Big Business has won and now controls the course of life on the planet. BB really does believe eating gold is better than eating fish. Shut up and eat your gold.
The2ndWheel
(7,947 posts)Big Human.
GliderGuider
(21,088 posts)Like everything else ecological, there's a feedback mechanism in place. As we grew in numbers we needed to develop mechanisms to solve social problems as they appeared. Out of that process appeared Business, as a means to facilitate and regulate our transactions. As a result, the production of goods and services became became more efficient and accessible. As life got easier more people appeared, and both our problems and the systems we developed to solve them became more complex.
Eventually (let's say for the sake of argument around the end of World War II) a tipping point was reached. The globalized system of Corporation became so complex that in a sense it came alive on its own - like Skynet going self-aware in the Terminator movies, or the animated broom in the Sorcerer's Apprentice (with the rest of us starring as apprentices).
It doesn't make sense for us to point a finger at the corporations without noticing the other three fingers pointing back at ourselves. They ARE us, after all. Which of course still doesn't address the question of how we make all those brooms stop carrying all that water...
KT2000
(20,577 posts)we make assumptions about the moral principles of humankind.
No - not all parents want to protect their children from environmental health hazards.
No - not all people do not want to learn how pollution affects the health of humans and the ecology.
No - people do know that resources are limited and opt for getting theirs while they can.
No - many people do not even consider future generations at all.
The price of many jobs is acquiescence to the corporate dictates, which is a blind eye to the harm. It is then ingrained into the culture and families and is passed through the generations. Serfdom.

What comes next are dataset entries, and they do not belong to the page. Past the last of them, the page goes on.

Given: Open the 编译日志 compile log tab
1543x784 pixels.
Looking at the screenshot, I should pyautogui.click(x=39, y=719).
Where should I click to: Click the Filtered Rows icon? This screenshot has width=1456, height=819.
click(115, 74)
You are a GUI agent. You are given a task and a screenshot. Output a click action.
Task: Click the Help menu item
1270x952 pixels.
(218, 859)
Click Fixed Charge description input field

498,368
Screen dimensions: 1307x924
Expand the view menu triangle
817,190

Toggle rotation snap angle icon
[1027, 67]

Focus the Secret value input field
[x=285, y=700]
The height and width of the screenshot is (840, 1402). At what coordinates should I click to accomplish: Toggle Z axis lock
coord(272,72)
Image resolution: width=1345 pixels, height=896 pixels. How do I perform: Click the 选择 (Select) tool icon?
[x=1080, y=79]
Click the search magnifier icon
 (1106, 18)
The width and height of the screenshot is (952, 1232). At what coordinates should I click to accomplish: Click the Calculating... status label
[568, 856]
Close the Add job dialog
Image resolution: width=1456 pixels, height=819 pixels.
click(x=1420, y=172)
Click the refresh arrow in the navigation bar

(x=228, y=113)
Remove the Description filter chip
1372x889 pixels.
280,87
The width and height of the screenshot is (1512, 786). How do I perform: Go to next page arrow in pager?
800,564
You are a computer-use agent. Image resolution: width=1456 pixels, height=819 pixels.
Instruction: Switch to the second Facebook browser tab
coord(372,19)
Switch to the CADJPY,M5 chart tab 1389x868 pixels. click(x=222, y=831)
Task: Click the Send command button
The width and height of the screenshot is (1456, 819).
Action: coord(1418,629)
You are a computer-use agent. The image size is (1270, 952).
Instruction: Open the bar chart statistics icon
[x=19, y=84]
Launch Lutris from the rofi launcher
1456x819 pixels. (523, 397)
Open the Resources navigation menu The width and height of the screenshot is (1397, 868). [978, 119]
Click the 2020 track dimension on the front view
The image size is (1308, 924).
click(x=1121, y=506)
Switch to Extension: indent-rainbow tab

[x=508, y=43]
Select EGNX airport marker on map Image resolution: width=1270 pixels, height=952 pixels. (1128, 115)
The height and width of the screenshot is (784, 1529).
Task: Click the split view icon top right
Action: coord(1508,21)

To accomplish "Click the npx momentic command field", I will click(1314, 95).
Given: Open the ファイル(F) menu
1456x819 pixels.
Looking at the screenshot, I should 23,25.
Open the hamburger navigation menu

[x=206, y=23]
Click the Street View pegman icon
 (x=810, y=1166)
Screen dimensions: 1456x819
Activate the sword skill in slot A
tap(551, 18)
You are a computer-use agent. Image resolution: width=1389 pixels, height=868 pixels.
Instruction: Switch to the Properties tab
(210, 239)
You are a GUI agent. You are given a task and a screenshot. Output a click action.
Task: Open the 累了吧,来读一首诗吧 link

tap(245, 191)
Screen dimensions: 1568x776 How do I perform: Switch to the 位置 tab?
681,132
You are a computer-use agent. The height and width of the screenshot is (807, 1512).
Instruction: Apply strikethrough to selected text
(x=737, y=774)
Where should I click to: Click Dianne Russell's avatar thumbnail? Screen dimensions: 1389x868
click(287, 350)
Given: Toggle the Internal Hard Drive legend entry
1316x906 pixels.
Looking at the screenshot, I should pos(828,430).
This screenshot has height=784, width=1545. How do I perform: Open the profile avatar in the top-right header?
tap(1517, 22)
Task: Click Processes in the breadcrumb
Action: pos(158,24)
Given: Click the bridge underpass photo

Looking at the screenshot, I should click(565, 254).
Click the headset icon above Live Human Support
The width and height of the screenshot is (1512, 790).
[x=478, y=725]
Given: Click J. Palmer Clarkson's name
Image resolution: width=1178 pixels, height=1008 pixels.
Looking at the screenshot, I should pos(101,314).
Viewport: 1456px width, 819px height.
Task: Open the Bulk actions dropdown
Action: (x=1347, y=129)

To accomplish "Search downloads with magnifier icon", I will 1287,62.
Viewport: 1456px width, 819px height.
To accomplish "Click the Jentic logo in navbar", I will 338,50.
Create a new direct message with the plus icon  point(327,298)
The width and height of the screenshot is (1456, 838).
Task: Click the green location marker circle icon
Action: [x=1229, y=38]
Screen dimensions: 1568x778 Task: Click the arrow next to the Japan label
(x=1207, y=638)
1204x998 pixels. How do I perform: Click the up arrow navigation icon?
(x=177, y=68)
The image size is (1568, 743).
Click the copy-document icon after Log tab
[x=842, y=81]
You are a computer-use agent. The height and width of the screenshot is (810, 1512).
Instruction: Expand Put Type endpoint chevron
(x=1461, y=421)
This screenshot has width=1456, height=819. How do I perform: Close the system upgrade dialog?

We are experiencing the abdication of responsibility on so many levels right now. That's not surrender, it's capitulation.
cprise
(8,445 posts)This reminds me of the Black Mountain schism a while back.
I think when the David Suzuki's of the movement become frustrated with U.S. environmental policies and how they especially rub off on other English-speaking countries, they tend to cast the tendencies of the Empire as those of all humanity.
In any case, I must have missed something because I thought that biocentrism was the the point all along.
GliderGuider
(21,088 posts)Yes biocentrism is the point. But not everyone's point - perhaps it should be. If more environmental leaders begin to publicly repudiate anthropocentric environmentalism, maybe biocentrism will find room to grow in the public imagination.
And Paul Kingsnorth, who I mention in the OP, is a founder of Dark Mountain.
cprise
(8,445 posts)mainly American attitudes and failures.